Keep in mind that insurance companies are gambling that during a
calendar year you won’t use your insurance.
If the claim to income ratio passes a set point, you may see a rise in
annual premium or an adjustment in benefits.
The vast majority of
dental insurance is provided through group policies. According to NADP (National Association of
Dental Plans) estimates, annual premiums ranged from $234 to $432 per person in
2011. If you’re an individual purchasing
dental insurance, your policy would average about $360 a year. Another thing that can affect your annual
premium is the “ceiling” or maximum yearly benefit. Ceilings can range from $750 to $2,500 with
an industry average of $1.500. If you
need the higher ceiling, your annual premium will be higher. Keep in mind that once you exceed your
ceiling for the year your dental insurance benefits end until the start of the
next year.
Most dental insurance
emphasizes prevention and diagnostics.
They usually cover two annual examinations, cleanings and x-rays (x-ray
are usually once every three to five years).
Most insurance companies have what is described as a 100-80-50 coverage,
meaning they pay 100 percent for routine preventative care such as checkups and
cleanings; 80 percent for basic procedures such as fillings, some extractions,
and some root canals; and 50 percent for major procedures such as crowns,
bridges, dentures.
Although preventative
care is covered immediately, there is usually a three to six month waiting
period for basic procedures and twelve to eighteen month waiting period for
major procedures.
According to the
American Dental Association in 2011 the average cost of two exams and cleanings and a set of X-rays would have about $370 if
you paid out of your own pocket.
Discount Dental Plans
have a big advantage over dental insurance.
Dental plans have a set fee schedule that the dental facility is under
contract to abide by. As long as you
stay within the provider network of the dental plan you should never pay more
than the fee that has been set. This
means that the dental facility cannot bill you for the difference between their
usual fee and the agreed fee.
Most dental plans have
a fee schedule that discounts fee between thirty and fifty percent based on an
average of the “normal” fees for the state that they operate in. Since dental plans do not pay claims the
annual cost of plan membership is usually significantly less expensive than
dental insurance. Individual plans
average under $100 per year and family plans average under $200 per year. Some dental plans offer employer and group
rates that can be as low as $20 per year per member for large groups.
As a rule of thumb,
dental plans do not have waiting periods.
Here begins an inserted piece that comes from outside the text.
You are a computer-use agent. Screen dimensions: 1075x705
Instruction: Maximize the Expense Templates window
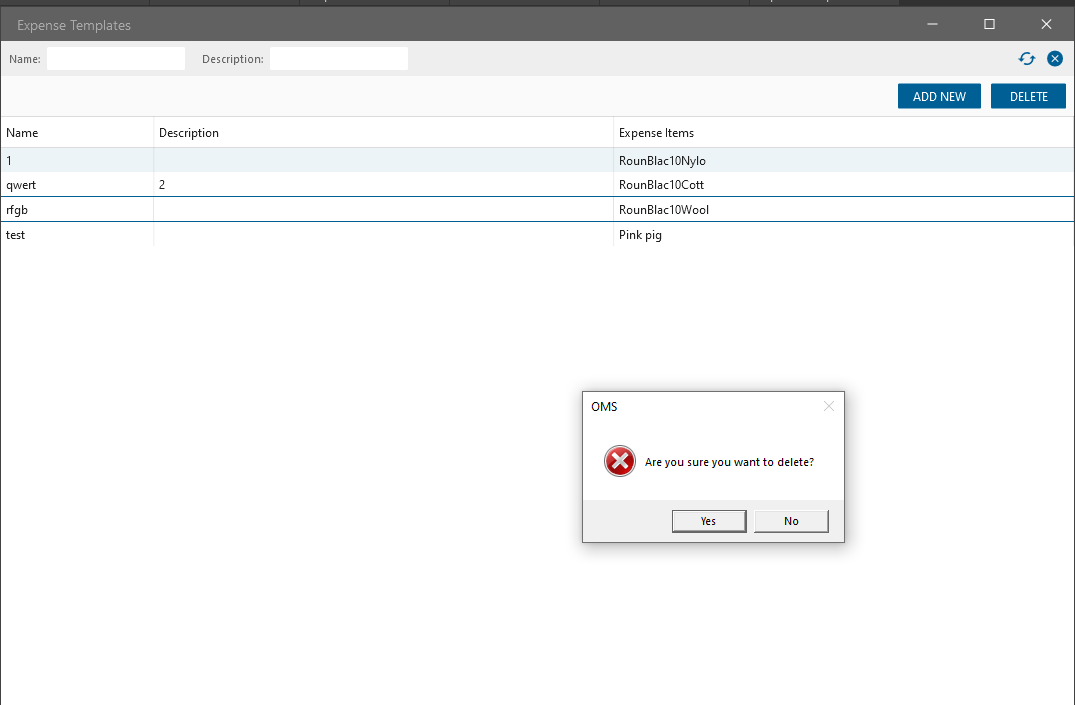point(989,24)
When you become a member of the dental plan you can start using your
benefits within one or two days if not immediately. Since dental plans are not
insurance companies, the dental facility does not have to waste time and resources
getting “permission” to perform different procedures. Your dental care is strictly between you and
your dentist and is based solely on your needs and your budget. Since dental plans do not pay claims, there
are no yearly ceilings. This means that
you don’t have to worry about your benefits ending before the work you are
having done is complete.
The biggest issue I have
seen with people joining dental plans is that they are restricted to a “network”
of providers. Keep in mind that there
are three types of dental insurance and two of them, Health Maintenance
Organizations (HMO) and Preferred Provider Organizations (PPO) restrict you to
their “network” of provider. The only
insurance that gives you free choice of dental facilities is Dental Indemnity
Insurance and it’s the most costly.
When you are
considering dental coverage take a close look at what you are paying for. How long do you have to wait before something
is covered, what’s the deductible, what’s my copay and most importantly what is
my yearly premium and ceiling? If you
are concerned about your oral health, budget and time, a reputable discount
dental plan may actually be what you are looking for.